#### Passage shown
Making Your Marketing Relevant

To be relevant to older adults, your fitness center's marketing messages must reflect their needs, aspirations and lifestyles.

How can your facility become more visible to your target market? How can your messages be seen and heard by consumers who are bombarded by 5,000 advertising messages a day, according to the consumer research firm Yankelovich? The key is to become relevant.

Creating the right message

To be relevant, your marketing must reflect the lifestyles, needs and aspirations of your target market, plus achieve a response. It could be said that an example of irrelevant marketing is the way so many fitness centers have promoted exercise and physical activity. The findings of a newly released report from 15 U.S. government agencies suggest that these approaches - which focus on fitness to be fit, rather than fitness to function - have a limited audience.

According to the Federal Interagency Forum on Age-Related Statistics' Older Americans 2008: Key Indicators of Well-Being, there "was no significant change in the percentage of older people engaged in physical activity between 1997 and 2006." It's time for more thoughtful approaches to marketing physical activity and exercise to older adults. To make physical activity relevant to this market, you need to promote "fitness to function."

Fitness centers also need to incorporate physical activity into a person's life through multidimensional wellness programs, and connect activity with what matters to the 50-plus population. Consider this list of what is relevant for this group: family and friends, fun social exchanges, self-actualization, control of physical and mental health, physicians' opinions, a company's/person's credibility and experience, feeling energetic and youthful (not necessarily young), travel, safety and preventing falls, a sense of belonging, giving back to the community, independence and finances. Research shows that these are only some of the things that resonate with this market.

Marketing example

In November 2007, the American College of Sports Medicine and the American Medical Association (AMA) announced the Exercise Is Medicine campaign. This program is designed to encourage Americans to incorporate physical activity and exercise into their daily routines. It also calls on doctors to prescribe exercise to their patients.

A statement by AMA's president, Ronald M. Davis, M.D., offers this message for consumers: "Exercise is not just an option; it's a necessary, active and direct way for all of us to maintain good health, avoid illness, improve the quality of our lives, reduce healthcare costs and extend life expectancy. ... Many people would be astounded to learn how much difference a brisk 30-minute walk a few times a week makes in their overall health."

This approach is very different from what can be seen on the newsstands (think images of tight abs and bulging biceps). For older adults, AMA's message is relevant, because it talks about preserving health, avoiding illness, enhancing quality of life and saving money by reducing healthcare costs.

As more organizations come to support Exercise Is Medicine, maybe we will see a different picture of physical activity among older adults when the 2018 Key Indicators is delivered. (For information on how to become an active participant in this campaign, visit www.exerciseismedicine.org.)

Five Things to Include in Your Marketing

1. Family and friends enjoying fun social exchanges. Include these images in your marketing pieces. Several years ago, AARP ran an ad that stated, "Strong arms give better hugs." This ad showed a grandmother hugging her granddaughter.

#### Items from a data source
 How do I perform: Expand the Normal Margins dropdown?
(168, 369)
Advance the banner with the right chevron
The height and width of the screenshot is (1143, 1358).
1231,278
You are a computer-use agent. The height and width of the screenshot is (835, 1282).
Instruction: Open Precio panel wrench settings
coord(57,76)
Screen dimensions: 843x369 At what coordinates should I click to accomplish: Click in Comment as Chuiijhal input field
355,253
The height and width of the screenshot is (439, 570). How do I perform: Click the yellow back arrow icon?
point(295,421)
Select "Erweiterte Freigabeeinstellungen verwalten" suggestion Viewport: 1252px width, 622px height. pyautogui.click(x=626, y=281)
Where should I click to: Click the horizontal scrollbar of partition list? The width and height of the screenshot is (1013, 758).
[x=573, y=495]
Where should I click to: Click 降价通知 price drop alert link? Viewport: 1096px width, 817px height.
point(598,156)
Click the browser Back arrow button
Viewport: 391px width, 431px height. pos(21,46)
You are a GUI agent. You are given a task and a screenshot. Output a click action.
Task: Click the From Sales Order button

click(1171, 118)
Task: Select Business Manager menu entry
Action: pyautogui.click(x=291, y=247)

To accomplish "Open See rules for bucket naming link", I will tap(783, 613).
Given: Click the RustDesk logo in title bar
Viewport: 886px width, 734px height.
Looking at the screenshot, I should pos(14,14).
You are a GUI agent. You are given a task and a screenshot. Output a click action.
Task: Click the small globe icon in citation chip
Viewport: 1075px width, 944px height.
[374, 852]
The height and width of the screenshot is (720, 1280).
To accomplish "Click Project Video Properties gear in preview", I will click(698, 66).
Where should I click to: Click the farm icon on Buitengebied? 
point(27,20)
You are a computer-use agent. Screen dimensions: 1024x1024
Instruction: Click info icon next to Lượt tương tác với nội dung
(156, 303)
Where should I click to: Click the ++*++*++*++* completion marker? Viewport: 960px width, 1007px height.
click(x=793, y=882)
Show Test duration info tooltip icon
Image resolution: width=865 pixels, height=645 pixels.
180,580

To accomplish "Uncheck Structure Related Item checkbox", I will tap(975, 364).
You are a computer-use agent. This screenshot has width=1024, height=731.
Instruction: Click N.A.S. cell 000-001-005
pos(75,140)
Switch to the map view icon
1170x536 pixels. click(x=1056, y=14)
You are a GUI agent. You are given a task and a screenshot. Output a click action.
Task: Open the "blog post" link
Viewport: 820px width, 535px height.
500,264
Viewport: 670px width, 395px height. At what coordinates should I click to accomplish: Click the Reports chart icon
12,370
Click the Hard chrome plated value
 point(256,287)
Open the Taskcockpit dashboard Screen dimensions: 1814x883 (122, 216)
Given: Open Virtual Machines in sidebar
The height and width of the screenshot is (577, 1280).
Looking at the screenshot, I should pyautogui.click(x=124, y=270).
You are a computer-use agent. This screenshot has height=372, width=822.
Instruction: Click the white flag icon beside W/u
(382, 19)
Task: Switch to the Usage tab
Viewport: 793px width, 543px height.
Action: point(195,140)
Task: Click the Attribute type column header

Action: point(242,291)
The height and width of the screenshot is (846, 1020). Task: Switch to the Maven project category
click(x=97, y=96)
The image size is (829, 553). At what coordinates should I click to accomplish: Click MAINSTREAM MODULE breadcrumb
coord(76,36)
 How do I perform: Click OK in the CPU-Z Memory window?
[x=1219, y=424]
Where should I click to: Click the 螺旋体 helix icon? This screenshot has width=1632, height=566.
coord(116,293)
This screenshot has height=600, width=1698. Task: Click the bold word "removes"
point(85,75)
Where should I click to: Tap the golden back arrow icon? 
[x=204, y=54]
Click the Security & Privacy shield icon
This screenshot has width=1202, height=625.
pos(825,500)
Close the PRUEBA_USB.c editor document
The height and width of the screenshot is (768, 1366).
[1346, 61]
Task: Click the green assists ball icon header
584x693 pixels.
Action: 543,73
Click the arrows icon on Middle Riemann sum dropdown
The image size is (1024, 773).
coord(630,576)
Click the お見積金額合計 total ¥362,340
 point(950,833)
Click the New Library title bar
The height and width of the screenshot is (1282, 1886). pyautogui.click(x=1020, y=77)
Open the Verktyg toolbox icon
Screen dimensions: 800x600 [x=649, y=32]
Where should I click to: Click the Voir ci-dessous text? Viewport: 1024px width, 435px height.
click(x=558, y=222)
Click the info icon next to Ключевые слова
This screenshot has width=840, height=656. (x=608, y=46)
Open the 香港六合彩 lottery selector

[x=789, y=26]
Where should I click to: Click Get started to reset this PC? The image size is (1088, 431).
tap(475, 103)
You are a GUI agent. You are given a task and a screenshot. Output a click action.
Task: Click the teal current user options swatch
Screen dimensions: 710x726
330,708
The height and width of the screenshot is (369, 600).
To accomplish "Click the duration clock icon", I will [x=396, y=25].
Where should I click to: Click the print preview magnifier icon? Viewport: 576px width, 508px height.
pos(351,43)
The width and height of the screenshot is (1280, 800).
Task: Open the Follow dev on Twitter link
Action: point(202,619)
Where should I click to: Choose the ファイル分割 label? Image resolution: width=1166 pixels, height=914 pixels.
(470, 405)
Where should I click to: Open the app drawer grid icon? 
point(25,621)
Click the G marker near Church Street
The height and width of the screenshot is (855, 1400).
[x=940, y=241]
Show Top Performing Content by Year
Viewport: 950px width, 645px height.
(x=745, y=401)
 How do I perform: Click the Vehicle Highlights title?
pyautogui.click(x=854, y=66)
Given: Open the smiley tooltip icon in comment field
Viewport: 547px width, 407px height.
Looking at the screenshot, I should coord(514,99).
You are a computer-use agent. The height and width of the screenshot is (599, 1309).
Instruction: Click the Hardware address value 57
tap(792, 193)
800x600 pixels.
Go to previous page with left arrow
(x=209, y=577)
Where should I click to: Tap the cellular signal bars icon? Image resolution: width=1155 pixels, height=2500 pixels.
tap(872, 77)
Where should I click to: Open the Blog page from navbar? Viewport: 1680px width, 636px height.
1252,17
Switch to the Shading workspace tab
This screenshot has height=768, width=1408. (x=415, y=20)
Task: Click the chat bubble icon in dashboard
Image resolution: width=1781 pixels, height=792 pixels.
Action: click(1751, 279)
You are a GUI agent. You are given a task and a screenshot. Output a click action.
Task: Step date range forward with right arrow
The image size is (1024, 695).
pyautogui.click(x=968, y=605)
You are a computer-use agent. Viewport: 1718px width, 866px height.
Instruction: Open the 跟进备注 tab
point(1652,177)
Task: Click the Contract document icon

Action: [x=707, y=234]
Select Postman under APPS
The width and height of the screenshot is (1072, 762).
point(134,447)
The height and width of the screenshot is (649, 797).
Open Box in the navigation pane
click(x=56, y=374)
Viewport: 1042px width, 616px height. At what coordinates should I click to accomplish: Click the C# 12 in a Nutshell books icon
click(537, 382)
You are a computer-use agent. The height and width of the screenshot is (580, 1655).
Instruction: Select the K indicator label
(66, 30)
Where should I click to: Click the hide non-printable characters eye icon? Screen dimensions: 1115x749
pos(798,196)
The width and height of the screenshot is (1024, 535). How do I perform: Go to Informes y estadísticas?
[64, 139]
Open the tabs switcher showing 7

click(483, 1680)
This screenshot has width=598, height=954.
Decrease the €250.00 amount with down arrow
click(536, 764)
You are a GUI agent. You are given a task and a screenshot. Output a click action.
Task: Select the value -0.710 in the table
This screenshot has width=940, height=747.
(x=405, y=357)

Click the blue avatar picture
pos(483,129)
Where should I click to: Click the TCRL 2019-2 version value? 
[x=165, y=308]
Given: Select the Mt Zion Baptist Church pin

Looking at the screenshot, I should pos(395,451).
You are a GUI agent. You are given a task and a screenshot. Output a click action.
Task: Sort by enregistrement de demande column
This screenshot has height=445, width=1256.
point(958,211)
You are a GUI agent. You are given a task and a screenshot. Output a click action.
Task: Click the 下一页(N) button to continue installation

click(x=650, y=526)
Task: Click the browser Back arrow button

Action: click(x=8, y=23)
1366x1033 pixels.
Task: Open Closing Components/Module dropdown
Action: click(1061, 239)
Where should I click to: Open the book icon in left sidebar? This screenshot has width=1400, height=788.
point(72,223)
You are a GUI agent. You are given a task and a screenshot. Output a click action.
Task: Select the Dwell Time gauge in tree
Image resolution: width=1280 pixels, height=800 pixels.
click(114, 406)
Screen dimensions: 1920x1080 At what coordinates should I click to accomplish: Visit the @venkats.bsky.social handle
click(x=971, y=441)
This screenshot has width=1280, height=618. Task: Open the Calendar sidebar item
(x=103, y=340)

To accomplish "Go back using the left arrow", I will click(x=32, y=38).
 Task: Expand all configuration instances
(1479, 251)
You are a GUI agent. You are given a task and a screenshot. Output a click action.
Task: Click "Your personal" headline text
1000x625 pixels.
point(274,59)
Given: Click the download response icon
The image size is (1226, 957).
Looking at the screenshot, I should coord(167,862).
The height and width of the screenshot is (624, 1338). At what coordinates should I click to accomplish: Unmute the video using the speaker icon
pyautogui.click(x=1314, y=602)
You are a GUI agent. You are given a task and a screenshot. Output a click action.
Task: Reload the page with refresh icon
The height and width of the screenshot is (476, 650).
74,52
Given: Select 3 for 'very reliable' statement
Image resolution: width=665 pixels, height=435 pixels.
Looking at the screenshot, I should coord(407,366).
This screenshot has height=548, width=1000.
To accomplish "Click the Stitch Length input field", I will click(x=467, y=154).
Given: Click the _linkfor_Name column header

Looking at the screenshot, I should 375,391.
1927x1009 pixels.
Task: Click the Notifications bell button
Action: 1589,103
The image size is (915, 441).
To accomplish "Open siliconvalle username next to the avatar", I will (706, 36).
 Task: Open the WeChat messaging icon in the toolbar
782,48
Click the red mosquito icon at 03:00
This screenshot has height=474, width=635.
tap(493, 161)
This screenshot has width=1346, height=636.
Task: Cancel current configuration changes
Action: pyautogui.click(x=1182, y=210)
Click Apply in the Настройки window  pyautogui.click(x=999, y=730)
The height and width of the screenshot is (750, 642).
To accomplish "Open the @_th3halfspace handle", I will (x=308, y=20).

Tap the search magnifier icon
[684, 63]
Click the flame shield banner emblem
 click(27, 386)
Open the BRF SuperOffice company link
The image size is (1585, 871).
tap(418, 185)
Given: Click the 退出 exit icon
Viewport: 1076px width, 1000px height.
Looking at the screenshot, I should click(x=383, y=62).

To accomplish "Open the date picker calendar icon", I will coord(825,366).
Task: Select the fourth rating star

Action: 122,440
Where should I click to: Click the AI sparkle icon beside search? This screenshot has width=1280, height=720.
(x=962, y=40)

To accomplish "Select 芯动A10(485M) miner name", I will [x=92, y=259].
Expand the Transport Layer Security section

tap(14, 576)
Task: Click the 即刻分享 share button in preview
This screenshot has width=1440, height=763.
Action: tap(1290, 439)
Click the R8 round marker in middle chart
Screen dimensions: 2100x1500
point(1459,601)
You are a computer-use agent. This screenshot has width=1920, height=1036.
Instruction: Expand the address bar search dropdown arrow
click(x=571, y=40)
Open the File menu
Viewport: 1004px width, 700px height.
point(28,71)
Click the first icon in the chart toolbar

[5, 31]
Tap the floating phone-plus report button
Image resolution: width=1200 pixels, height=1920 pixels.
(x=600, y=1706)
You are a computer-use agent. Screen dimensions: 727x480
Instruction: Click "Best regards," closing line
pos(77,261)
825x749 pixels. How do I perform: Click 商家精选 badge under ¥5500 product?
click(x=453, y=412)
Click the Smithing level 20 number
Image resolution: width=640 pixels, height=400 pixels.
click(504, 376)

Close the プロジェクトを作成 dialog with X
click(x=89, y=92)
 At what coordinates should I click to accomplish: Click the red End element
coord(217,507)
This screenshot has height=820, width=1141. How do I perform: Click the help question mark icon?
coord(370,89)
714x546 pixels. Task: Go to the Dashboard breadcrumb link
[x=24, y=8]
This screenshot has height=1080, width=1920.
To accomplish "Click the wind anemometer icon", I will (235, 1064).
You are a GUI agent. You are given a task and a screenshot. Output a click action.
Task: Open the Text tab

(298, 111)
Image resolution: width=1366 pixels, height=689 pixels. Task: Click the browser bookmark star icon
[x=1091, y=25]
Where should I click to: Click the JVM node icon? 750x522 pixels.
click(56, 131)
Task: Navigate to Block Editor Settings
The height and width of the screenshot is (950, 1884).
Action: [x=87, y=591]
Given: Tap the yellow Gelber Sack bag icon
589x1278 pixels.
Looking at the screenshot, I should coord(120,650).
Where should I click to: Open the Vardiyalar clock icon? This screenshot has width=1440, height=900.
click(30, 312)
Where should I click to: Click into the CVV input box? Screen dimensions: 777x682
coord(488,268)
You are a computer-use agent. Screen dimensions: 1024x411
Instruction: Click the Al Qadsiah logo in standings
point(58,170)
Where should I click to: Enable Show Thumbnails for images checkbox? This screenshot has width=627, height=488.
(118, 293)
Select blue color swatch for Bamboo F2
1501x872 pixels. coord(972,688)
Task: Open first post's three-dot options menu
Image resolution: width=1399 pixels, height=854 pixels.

#### Task to carry out
According to the article on making fitness marketing relevant, the AMA's message is relevant for older adults because of the things it talks about. List all of those things.

#### Solved problem
- Preserving health
- Avoiding illness
- Enhancing quality of life
- Saving money by reducing healthcare costs